[Records supplied Boundary: Start]
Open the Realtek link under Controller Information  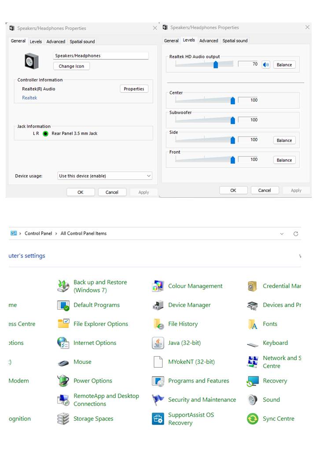[x=29, y=98]
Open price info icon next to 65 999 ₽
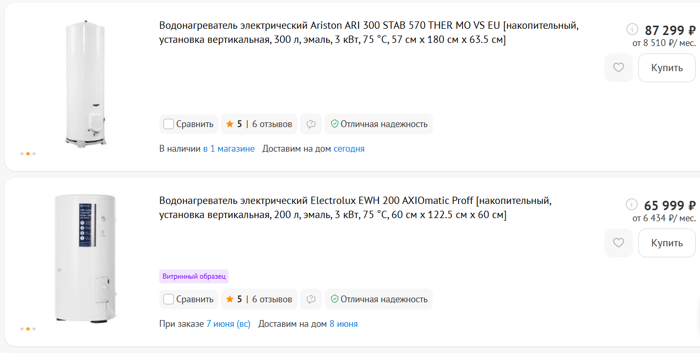Viewport: 700px width, 353px height. point(632,204)
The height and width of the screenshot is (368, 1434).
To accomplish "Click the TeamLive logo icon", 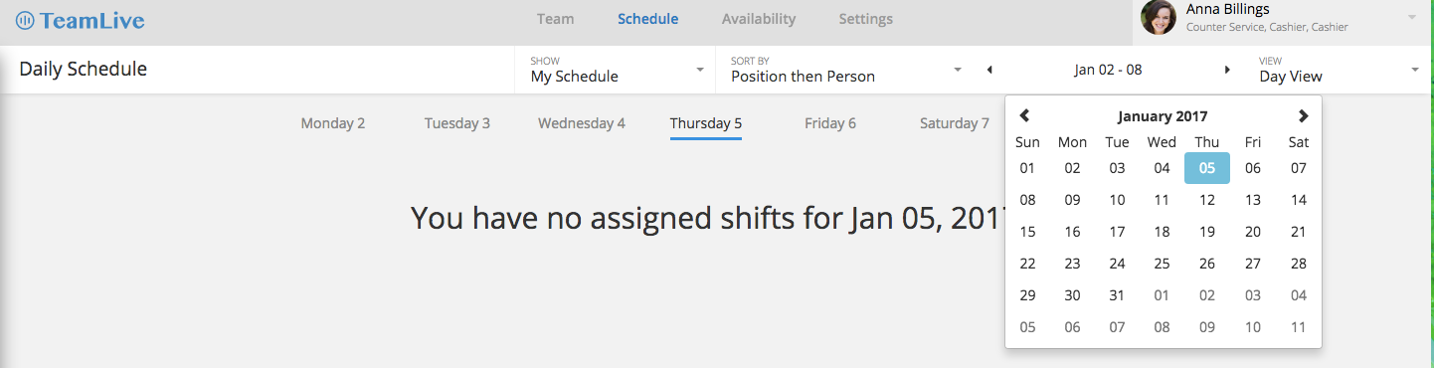I will point(26,19).
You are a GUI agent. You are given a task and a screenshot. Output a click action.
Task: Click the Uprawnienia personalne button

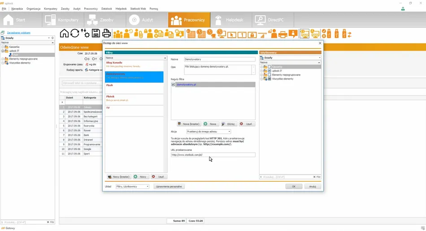[x=169, y=186]
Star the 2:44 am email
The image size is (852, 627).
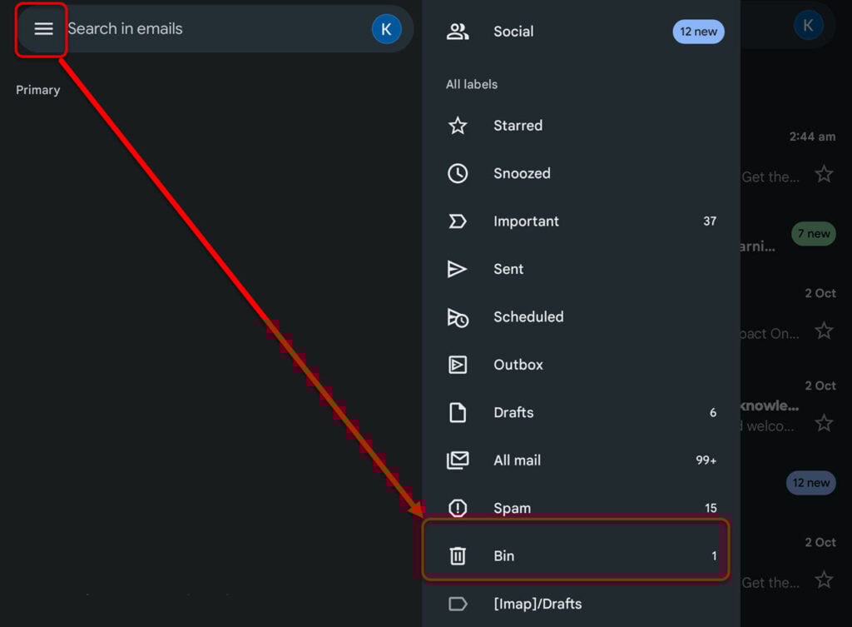(824, 174)
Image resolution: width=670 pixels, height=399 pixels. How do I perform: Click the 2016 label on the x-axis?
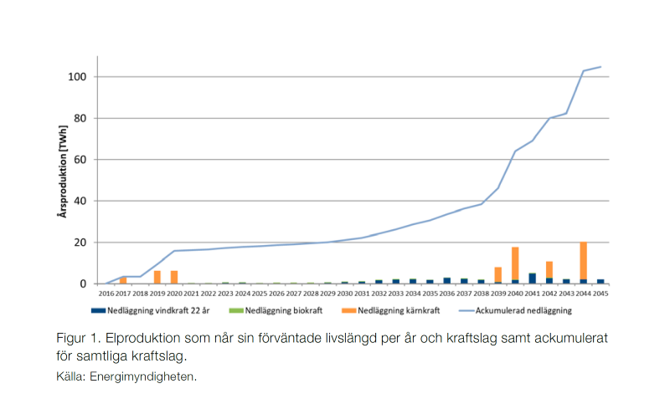point(106,294)
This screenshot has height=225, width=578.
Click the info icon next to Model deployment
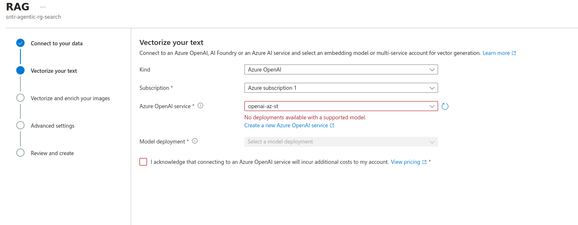coord(194,141)
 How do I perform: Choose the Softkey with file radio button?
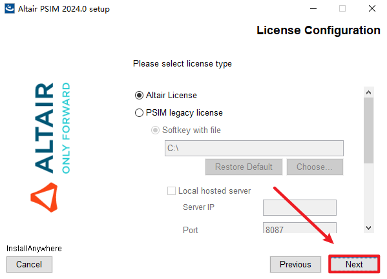click(x=155, y=130)
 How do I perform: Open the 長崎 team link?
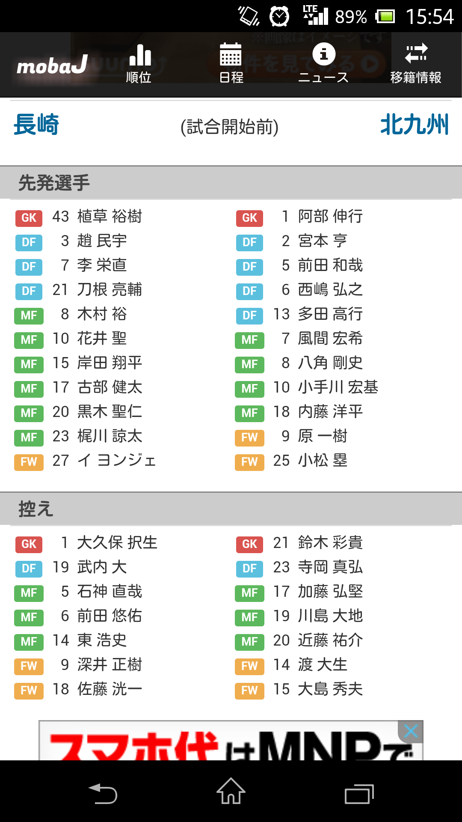(x=36, y=125)
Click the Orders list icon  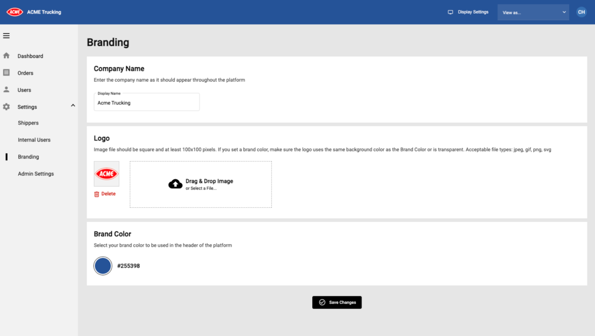point(6,72)
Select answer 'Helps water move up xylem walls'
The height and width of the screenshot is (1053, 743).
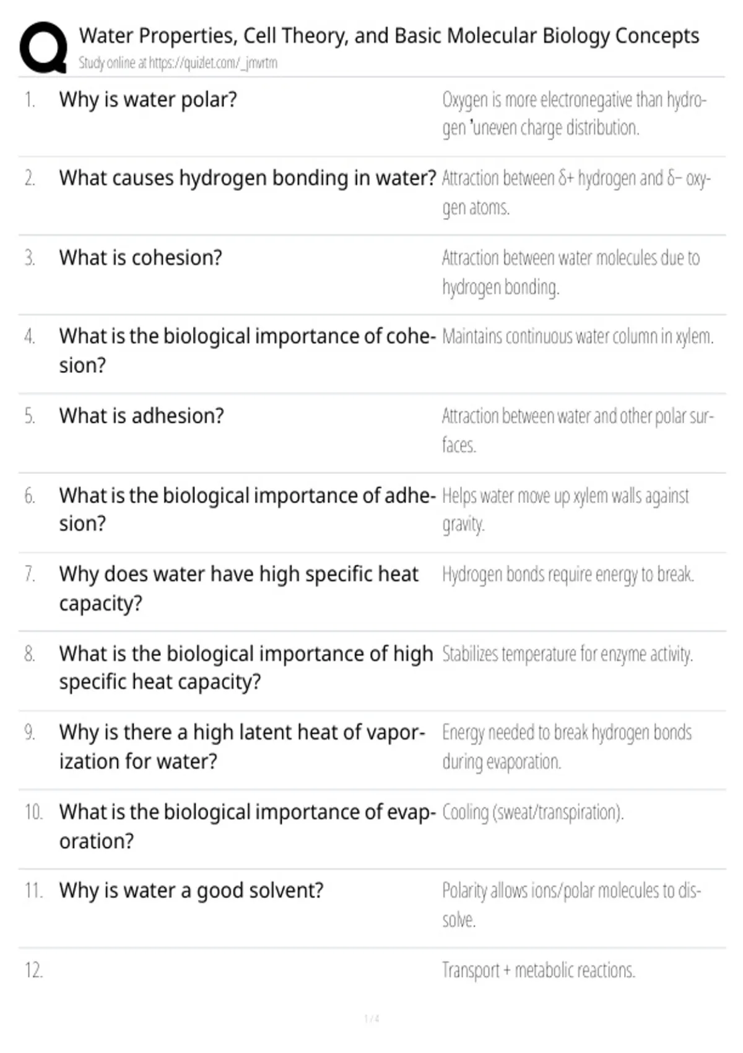[x=565, y=509]
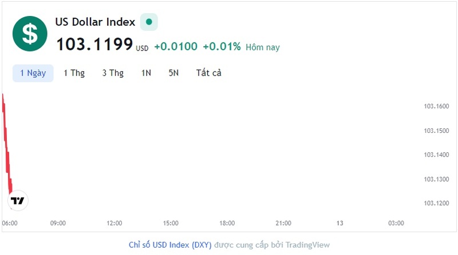Viewport: 458px width, 255px height.
Task: Click the +0.0100 change amount
Action: click(176, 46)
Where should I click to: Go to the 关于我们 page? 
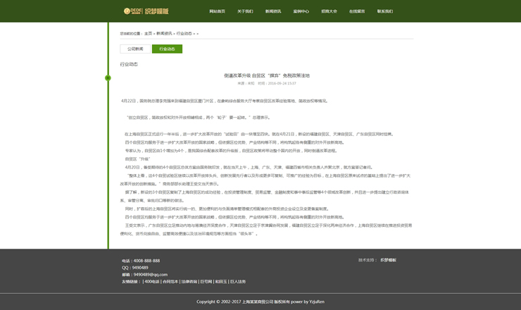245,11
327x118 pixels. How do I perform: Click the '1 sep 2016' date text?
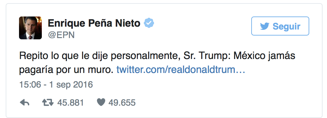tap(71, 85)
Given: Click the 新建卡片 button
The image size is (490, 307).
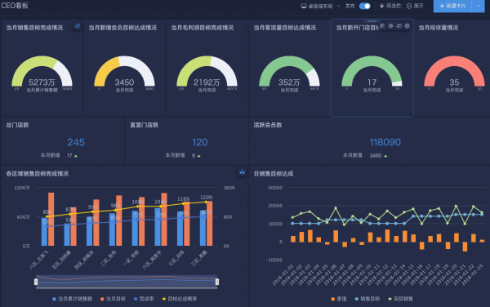Looking at the screenshot, I should (x=452, y=6).
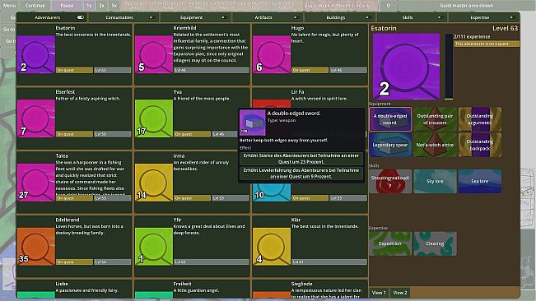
[Records supplied Boundary: End]
• Work to be completed
Reproduce exactly, and only, the lines that begin at the one containing "Select answer 'Helps" and end with the final line of the data, both included, while omitting every picture.

• Answer space
Select answer 'Helps water move up xylem walls'
The height and width of the screenshot is (1053, 743).
[x=565, y=509]
Viewport: 458px width, 255px height.
Task: Click the +0.0100 change amount
Action: click(176, 46)
Where should I click to: Go to the 关于我们 page? 
245,11
327x118 pixels. How do I perform: Click the '1 sep 2016' date text?
tap(71, 85)
Given: Click the 新建卡片 button
The image size is (490, 307).
Looking at the screenshot, I should (x=452, y=6).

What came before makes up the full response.